# DOCUMENT SEGMENT
____
Patients were followed-up for subsequent postoperative visits occurring weekly to bi-monthly. Each drain was removed when its output was ≤30 mL/d. Expander fills were performed at subsequent clinic visits, beginning approximately 3 to 4 weeks postoperatively. Patients who underwent adjuvant chemotherapy continued with expansion throughout the duration of chemotherapy, whereas those who required radiation postoperatively were expanded rapidly followed by radiation.

At all postoperative visits with the reconstructive surgeon, patients were thoroughly examined for presence of SSI (cellulitis, purulent drainage), necrosis, seroma, or hematoma. SSI was defined as any instance where antibiotics were restarted or where erythema, cellulitis, warmth, purulent drainage, or fever occurred. SSI was further classified in 3 categories: minor when requiring oral antibiotics, major when requiring inpatient intravenous antibiotics or operative washout, and finally, explantation. The determination of outpatient vs inpatient antibiotic therapy was primarily clinical—that is, for patients with an initial presentation and minimal to mild symptoms (eg, focal area of cellulitis limited to a small portion of the total incision), these were typically treated with outpatient per oral antibiotics. Persistent or extensive cellulitis as well as systemic symptoms such as fever were treated with inpatient intravenous antibiotics.

Other complications requiring intervention (hematoma or seroma drainage, wound debridement) for each visit were recorded. Review of chart for clinical evaluations was concluded on second-stage reconstruction, need for explantation, or death.
____
# GIVEN DATA
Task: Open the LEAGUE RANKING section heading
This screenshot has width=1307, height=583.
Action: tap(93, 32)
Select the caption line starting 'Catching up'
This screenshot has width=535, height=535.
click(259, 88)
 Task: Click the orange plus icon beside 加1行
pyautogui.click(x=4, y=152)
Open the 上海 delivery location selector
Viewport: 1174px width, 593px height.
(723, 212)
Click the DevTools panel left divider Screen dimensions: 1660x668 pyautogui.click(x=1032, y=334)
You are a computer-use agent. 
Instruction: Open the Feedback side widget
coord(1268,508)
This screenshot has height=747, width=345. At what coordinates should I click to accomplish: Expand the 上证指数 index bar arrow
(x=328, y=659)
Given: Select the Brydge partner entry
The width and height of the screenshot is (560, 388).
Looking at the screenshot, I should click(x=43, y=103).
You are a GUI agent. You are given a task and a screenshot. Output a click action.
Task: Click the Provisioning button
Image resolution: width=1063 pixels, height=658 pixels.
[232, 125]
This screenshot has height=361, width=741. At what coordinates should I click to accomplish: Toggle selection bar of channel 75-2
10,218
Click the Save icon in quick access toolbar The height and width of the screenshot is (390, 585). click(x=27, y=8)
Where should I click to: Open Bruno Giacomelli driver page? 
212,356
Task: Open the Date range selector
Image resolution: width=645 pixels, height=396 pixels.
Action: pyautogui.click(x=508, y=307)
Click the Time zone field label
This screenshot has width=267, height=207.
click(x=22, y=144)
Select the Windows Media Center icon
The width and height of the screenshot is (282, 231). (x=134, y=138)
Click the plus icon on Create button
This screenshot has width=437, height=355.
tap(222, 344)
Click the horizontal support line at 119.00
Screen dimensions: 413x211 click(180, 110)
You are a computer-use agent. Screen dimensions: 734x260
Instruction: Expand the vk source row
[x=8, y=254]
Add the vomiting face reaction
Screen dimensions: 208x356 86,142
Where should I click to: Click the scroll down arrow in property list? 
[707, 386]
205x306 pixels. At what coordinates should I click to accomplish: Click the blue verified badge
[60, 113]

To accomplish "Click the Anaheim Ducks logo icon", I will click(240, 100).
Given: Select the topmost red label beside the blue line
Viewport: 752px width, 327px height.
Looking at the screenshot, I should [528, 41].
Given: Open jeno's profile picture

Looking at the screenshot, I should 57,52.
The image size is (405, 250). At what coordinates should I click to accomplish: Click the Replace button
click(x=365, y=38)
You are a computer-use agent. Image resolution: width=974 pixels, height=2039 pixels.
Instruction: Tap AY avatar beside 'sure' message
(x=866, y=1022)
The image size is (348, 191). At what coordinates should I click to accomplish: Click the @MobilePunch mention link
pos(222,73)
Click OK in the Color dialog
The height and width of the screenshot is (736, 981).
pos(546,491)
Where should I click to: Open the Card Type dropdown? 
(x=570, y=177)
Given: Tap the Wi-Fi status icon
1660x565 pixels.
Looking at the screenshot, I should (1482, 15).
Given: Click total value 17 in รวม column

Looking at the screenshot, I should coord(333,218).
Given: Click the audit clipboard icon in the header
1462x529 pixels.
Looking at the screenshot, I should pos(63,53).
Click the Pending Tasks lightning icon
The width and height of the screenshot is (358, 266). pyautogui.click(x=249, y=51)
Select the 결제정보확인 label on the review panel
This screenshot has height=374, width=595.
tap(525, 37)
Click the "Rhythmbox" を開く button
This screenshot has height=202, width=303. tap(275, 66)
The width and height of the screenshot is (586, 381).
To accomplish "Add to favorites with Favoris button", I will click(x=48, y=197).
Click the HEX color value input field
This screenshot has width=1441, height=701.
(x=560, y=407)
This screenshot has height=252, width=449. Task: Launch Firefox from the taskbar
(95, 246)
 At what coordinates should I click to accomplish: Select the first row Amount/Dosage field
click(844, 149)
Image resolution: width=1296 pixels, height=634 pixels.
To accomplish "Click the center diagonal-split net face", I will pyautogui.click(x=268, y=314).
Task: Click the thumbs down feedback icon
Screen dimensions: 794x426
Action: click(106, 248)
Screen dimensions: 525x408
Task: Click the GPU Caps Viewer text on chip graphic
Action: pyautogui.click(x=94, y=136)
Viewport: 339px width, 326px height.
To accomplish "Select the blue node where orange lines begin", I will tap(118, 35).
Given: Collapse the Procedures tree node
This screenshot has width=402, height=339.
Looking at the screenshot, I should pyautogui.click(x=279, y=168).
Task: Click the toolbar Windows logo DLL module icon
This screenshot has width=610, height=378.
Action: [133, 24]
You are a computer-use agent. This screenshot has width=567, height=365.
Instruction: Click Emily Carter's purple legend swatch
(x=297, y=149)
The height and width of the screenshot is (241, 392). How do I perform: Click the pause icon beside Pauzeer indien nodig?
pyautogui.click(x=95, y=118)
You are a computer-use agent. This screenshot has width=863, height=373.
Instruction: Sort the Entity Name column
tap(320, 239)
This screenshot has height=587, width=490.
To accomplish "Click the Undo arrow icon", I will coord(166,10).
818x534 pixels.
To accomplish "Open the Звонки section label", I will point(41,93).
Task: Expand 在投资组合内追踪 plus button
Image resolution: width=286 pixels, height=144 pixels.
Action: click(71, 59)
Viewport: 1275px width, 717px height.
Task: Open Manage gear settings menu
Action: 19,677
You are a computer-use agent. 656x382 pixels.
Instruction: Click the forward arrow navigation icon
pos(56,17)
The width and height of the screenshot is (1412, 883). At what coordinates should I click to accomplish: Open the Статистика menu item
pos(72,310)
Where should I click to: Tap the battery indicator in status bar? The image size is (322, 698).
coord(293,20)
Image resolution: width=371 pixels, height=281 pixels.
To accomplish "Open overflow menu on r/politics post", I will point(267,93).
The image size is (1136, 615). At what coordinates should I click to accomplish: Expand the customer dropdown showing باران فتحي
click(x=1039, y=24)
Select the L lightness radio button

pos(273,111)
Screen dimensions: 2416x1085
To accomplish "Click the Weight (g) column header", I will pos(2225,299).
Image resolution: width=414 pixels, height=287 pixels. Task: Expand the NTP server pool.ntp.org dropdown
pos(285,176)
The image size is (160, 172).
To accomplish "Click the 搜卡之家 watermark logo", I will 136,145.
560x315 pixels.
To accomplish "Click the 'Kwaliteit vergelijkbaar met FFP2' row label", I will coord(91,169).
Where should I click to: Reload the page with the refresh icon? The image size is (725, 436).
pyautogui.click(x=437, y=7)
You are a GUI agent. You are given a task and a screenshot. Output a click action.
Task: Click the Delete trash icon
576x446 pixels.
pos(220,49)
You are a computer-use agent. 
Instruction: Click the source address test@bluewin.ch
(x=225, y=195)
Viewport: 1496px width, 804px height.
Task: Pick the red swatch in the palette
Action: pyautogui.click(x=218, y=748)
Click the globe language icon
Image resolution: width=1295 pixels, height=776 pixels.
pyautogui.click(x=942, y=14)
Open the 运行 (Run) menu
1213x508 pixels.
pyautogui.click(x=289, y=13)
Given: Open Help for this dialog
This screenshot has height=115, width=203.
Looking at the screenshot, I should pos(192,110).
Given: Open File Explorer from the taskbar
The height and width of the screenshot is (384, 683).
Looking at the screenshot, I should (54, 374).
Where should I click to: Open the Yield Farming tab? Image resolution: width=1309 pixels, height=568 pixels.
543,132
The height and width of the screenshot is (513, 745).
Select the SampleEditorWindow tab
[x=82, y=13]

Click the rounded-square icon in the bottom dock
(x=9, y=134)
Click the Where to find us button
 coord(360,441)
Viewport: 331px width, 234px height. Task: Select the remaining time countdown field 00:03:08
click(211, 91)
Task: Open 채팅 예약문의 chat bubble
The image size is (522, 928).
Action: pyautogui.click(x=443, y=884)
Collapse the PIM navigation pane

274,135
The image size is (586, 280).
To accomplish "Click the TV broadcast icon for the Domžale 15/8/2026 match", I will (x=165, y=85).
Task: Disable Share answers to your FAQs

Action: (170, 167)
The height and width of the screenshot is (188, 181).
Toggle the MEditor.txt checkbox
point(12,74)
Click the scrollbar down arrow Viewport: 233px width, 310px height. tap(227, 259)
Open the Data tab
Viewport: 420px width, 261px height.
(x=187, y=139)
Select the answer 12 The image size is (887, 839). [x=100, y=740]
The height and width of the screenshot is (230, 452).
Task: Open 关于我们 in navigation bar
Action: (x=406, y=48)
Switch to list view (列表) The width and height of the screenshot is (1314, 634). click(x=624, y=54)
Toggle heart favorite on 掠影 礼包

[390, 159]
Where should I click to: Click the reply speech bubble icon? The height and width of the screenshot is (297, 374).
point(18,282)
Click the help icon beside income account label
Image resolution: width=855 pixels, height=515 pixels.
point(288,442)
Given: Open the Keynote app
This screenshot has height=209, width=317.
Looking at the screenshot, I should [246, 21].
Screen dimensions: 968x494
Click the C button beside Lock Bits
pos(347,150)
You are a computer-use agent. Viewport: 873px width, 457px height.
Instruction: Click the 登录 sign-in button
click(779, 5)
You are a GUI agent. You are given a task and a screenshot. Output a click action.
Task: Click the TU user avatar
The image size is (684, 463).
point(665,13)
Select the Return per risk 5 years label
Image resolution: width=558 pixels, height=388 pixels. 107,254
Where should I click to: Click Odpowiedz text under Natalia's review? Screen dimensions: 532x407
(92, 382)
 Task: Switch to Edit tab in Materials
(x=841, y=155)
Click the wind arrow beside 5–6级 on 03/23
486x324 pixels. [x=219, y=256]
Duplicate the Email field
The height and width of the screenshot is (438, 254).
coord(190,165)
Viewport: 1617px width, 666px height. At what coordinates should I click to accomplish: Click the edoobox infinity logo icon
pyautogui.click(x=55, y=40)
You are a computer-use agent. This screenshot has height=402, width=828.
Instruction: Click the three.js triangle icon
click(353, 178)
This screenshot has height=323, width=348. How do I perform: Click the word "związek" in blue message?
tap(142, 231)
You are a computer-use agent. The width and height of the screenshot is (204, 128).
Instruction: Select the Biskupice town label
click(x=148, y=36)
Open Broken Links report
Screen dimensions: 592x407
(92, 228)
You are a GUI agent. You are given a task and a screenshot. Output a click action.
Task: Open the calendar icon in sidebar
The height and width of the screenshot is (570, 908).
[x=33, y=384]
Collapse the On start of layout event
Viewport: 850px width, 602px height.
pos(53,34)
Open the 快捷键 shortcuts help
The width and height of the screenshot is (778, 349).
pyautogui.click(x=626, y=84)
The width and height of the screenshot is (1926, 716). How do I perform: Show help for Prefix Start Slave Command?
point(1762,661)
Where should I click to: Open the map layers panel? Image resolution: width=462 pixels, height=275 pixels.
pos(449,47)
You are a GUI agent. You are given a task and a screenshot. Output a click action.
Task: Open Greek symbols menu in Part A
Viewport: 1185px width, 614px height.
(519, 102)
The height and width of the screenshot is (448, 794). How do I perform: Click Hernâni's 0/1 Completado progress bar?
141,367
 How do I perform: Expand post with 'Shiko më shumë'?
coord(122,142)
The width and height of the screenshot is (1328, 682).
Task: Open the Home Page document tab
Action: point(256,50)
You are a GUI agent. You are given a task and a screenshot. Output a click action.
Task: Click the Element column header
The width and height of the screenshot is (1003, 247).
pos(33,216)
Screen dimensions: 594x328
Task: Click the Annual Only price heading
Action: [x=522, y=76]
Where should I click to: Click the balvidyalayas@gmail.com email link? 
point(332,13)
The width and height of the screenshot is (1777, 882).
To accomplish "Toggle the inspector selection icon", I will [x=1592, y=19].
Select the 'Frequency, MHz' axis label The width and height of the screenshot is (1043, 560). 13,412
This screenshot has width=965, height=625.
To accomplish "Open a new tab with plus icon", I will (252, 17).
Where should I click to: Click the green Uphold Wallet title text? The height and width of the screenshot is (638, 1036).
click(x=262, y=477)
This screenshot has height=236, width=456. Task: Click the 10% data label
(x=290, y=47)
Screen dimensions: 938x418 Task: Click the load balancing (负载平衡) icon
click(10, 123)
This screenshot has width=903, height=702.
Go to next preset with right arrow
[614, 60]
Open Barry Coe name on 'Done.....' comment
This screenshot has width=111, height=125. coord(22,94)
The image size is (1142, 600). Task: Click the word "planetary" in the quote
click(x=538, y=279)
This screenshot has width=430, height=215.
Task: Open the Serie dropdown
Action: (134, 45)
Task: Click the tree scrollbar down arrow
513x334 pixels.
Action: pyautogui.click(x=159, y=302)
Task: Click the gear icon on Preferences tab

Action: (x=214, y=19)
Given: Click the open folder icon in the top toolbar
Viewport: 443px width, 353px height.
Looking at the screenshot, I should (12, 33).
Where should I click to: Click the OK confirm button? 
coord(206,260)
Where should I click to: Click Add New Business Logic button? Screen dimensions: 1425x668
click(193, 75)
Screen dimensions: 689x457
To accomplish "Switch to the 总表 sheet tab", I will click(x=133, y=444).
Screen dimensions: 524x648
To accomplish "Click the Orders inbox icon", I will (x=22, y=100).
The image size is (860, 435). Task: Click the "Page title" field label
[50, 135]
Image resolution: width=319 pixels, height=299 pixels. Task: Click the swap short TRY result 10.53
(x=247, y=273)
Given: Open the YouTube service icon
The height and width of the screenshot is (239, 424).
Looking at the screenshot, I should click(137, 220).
____
# PROBLEM
Repeat word for word everything in the postoperative follow-up passage above, from "Other complications requiring" down to "explantation, or death.".

# REPLY TO THE TASK
Other complications requiring intervention (hematoma or seroma drainage, wound debridement) for each visit were recorded. Review of chart for clinical evaluations was concluded on second-stage reconstruction, need for explantation, or death.